All of the data must be printed exactly; please include every line.
═══ THE DATA ═══
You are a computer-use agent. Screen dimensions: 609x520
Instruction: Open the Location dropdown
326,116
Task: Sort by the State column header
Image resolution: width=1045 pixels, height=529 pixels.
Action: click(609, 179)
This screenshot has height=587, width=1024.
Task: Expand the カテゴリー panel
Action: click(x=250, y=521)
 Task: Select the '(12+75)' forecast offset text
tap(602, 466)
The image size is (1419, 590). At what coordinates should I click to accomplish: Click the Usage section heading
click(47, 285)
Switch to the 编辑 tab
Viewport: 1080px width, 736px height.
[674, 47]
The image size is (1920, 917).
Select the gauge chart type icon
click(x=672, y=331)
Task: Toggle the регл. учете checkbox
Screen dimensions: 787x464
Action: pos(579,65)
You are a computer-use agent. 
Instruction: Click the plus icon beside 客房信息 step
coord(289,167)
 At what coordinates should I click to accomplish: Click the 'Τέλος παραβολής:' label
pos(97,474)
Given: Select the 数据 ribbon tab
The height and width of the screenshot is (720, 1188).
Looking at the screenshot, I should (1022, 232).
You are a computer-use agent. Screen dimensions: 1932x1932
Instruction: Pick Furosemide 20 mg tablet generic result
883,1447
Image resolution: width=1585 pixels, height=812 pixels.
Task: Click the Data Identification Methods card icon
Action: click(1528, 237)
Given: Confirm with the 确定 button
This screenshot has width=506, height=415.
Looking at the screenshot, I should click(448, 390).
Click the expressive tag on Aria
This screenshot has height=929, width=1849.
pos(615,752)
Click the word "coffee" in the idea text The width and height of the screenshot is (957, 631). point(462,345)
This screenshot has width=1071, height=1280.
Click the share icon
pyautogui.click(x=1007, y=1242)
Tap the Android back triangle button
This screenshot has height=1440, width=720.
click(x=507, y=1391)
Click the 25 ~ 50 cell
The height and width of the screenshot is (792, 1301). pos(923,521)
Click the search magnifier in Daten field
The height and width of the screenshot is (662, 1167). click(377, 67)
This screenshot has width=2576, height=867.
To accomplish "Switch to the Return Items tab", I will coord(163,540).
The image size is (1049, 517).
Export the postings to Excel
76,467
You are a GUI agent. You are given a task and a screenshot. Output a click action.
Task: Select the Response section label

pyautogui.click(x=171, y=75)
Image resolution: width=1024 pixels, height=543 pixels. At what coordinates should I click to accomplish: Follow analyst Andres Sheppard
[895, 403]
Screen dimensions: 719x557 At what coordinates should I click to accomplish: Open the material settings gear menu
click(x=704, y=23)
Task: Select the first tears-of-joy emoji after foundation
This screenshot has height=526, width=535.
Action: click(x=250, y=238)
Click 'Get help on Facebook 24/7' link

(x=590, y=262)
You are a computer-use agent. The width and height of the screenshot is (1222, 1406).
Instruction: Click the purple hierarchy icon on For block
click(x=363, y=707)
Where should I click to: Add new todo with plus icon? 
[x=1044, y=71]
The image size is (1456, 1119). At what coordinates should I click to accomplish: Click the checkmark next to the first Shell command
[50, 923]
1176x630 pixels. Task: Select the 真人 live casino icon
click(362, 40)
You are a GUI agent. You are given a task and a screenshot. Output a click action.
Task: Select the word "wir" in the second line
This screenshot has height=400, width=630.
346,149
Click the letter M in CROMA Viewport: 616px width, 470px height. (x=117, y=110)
═══
EXERCISE SOLUTION —
You are a computer-use agent. Screen dimensions: 609x520
Instruction: Open the Location dropdown
326,116
Task: Sort by the State column header
Image resolution: width=1045 pixels, height=529 pixels.
Action: click(609, 179)
This screenshot has height=587, width=1024.
Task: Expand the カテゴリー panel
Action: click(x=250, y=521)
 Task: Select the '(12+75)' forecast offset text
tap(602, 466)
The image size is (1419, 590). At what coordinates should I click to accomplish: Click the Usage section heading
click(47, 285)
Switch to the 编辑 tab
Viewport: 1080px width, 736px height.
[674, 47]
The image size is (1920, 917).
Select the gauge chart type icon
click(x=672, y=331)
Task: Toggle the регл. учете checkbox
Screen dimensions: 787x464
Action: pos(579,65)
You are a computer-use agent. 
Instruction: Click the plus icon beside 客房信息 step
coord(289,167)
 At what coordinates should I click to accomplish: Click the 'Τέλος παραβολής:' label
pos(97,474)
Given: Select the 数据 ribbon tab
The height and width of the screenshot is (720, 1188).
Looking at the screenshot, I should (1022, 232).
You are a computer-use agent. Screen dimensions: 1932x1932
Instruction: Pick Furosemide 20 mg tablet generic result
883,1447
Image resolution: width=1585 pixels, height=812 pixels.
Task: Click the Data Identification Methods card icon
Action: click(1528, 237)
Given: Confirm with the 确定 button
This screenshot has width=506, height=415.
Looking at the screenshot, I should click(448, 390).
Click the expressive tag on Aria
This screenshot has height=929, width=1849.
pos(615,752)
Click the word "coffee" in the idea text The width and height of the screenshot is (957, 631). point(462,345)
This screenshot has width=1071, height=1280.
Click the share icon
pyautogui.click(x=1007, y=1242)
Tap the Android back triangle button
This screenshot has height=1440, width=720.
click(x=507, y=1391)
Click the 25 ~ 50 cell
The height and width of the screenshot is (792, 1301). pos(923,521)
Click the search magnifier in Daten field
The height and width of the screenshot is (662, 1167). click(377, 67)
This screenshot has width=2576, height=867.
To accomplish "Switch to the Return Items tab", I will coord(163,540).
The image size is (1049, 517).
Export the postings to Excel
76,467
You are a GUI agent. You are given a task and a screenshot. Output a click action.
Task: Select the Response section label

pyautogui.click(x=171, y=75)
Image resolution: width=1024 pixels, height=543 pixels. At what coordinates should I click to accomplish: Follow analyst Andres Sheppard
[895, 403]
Screen dimensions: 719x557 At what coordinates should I click to accomplish: Open the material settings gear menu
click(x=704, y=23)
Task: Select the first tears-of-joy emoji after foundation
This screenshot has height=526, width=535.
Action: click(x=250, y=238)
Click 'Get help on Facebook 24/7' link

(x=590, y=262)
You are a computer-use agent. The width and height of the screenshot is (1222, 1406).
Instruction: Click the purple hierarchy icon on For block
click(x=363, y=707)
Where should I click to: Add new todo with plus icon? 
[x=1044, y=71]
The image size is (1456, 1119). At what coordinates should I click to accomplish: Click the checkmark next to the first Shell command
[50, 923]
1176x630 pixels. Task: Select the 真人 live casino icon
click(362, 40)
You are a GUI agent. You are given a task and a screenshot. Output a click action.
Task: Select the word "wir" in the second line
This screenshot has height=400, width=630.
346,149
Click the letter M in CROMA Viewport: 616px width, 470px height. (x=117, y=110)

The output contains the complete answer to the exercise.